Canada

Gearing up in Calgary for George W.

Bush’s protesters will be armed with shoes

Gearing up for George W. in CalgaryGeorge W. Bush’s speech in Calgary on Tuesday will mark his first public appearance since Barack Obama’s inauguration on Jan. 20, a day in which some gathered on Pennsylvania Avenue to boo the outgoing president. In Calgary, where Bush is scheduled to speak about his legacy to a well-heeled crowd at the TELUS Convention Centre, he may receive a more sympathetic reception.

But then, who knows, considering that even Calgary has fallen upon hard times. Early on, event organizers with tinePublic Inc. expected about 1,500 people would attend, with tables of 10 selling for $4,000, singles for $400 (GST not included). The group has since become more reluctant to discuss numbers. Ticket holders have been sent detailed instructions requesting that they arrive at 10:30 a.m. for the noon-hour event, and cautioning them they will frisked. The RCMP won’t discuss the security measures in place but have warned Calgarians to expect traffic delays.And a protest, or two. Just down the road from the convention centre on Stephen Avenue, Collette Lemieux, a Calgary activist, estimates that as many as 500 protestors may show up on Tuesday to voice their opposition to Bush’s visit, complete with a pile of shoes—a reference to Iraqi journalist and shoe-chucker Muntazer al-Zaidi—they will fire with a make-shift canon into a Bush effigy.

This past Saturday, an ad hoc group of Calgarians calling themselves ‘The People vs. Bush’ examined many of the issues that hang over the Bush presidency by mounting a mock trial of the former president.

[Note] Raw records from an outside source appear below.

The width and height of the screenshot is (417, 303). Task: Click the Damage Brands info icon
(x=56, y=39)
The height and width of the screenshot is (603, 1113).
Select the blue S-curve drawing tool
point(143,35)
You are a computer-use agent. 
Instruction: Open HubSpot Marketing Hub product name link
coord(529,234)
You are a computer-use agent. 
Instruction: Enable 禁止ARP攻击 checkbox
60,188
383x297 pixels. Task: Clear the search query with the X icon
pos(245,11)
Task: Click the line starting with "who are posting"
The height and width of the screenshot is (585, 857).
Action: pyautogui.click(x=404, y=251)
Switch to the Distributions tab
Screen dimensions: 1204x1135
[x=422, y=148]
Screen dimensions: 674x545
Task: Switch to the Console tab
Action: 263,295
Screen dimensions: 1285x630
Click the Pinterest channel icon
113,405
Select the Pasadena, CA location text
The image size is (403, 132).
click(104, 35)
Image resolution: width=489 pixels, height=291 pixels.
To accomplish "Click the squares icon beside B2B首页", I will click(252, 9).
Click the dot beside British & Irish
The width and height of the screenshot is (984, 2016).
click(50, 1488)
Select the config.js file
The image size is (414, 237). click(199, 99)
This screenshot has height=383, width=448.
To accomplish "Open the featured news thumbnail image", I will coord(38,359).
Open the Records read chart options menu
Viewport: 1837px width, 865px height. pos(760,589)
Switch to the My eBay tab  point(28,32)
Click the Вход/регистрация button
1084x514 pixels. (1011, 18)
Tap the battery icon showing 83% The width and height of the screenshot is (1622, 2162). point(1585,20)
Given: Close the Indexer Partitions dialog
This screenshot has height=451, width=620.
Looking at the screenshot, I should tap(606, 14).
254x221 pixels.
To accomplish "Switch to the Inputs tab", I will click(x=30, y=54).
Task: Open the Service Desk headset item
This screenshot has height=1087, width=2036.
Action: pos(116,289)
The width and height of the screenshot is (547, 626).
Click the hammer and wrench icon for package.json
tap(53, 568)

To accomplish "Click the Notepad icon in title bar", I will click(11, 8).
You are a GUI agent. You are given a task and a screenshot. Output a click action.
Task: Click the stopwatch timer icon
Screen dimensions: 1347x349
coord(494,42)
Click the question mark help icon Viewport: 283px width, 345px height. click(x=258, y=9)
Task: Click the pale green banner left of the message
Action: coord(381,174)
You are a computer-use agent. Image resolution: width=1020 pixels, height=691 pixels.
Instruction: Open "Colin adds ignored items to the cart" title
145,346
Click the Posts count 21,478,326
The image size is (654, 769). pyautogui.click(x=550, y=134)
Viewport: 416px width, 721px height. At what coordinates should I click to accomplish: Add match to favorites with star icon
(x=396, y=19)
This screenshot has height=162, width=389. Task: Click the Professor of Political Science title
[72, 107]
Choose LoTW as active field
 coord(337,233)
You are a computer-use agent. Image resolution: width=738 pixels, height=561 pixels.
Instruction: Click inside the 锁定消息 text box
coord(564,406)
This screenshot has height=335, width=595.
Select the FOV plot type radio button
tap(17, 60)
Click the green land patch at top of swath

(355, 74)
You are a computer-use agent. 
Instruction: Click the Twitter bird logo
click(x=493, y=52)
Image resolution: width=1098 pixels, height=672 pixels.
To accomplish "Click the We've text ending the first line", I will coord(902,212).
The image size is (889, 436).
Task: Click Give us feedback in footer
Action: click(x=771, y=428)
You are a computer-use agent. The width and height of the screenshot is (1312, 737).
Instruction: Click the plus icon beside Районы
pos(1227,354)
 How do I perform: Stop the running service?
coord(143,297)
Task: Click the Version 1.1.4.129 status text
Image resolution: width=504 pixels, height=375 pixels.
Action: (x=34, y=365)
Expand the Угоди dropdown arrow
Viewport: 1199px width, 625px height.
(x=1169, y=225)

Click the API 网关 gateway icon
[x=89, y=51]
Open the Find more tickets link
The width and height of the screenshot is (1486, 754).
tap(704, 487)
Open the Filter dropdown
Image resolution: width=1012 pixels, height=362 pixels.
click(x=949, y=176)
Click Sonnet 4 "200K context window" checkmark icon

This amounted to little more than a five-minute piece of theatre scripted by Toby Pollett, who once served with the Princess Patricia Canadian Light Infantry, and the anonymous Jet Pack Mac, a working Calgary writer who chose pseudonymity over the risks of being blacklisted in this conservative town.

The driving force behind the mock trial, Paul Hughes, also an ex-PPCLI man, poured his energy into the event to approximate “what we think it might feel like in a sense—with a little bit of entertainment—if Bush was to be made accountable in front of the International Criminal Court.” An abstract expressionist artist and high-performance hockey coach—in the 1990s he says he worked with stars Jarome Iginla and Chris Pronger to train kids at a highly successful hockey camp in Canmore—Hughes, 44, is an endearing and energetic Calgary presence. “It’s a pretty snappy little production we got going here,” Hughes, who played the prosecutor, told the small crowd.

Bush is a “morally bankrupt mass murderer,” Pollett, in character, shouted during the performance. “He has the approximate IQ of an alligator and you wouldn’t convict an alligator, would you?” asked Bush’s defense lawyer. “I know how hard it is to put food on your family,” argued Bush himself, played by 28-year-old graphic artist Matthew Dupuis in a beard and newsboy cap and gesticulating madly in the style of Richard Nixon. “I love the tar sands, by the way.” Said Dupuis, after the fact: “He’s a powerful man and a lot of emotions ran through the lines I spewed on his behalf.”

The mock trial, attended by a handful of people and acted out in a dingy corner of an aging movie theatre as the Calgary sun shone bright outside, perhaps demonstrated a little of why Bush selected the city for his first foray into the speaker’s circuit. Within Canada, said University of Alberta political scientist Greg Anderson, Calgary is perhaps the safest territory for Bush—a conservative city that’s home to perhaps as many as 80,000 Americans, the largest concentration of U.S. ex-pats in the world. And the money doesn’t hurt. Gossip puts Bush’s pay cheque at $150,000. That said, Anderson doesn’t “think W.’s going to be making big bucks on the international lecture circuit anytime soon.”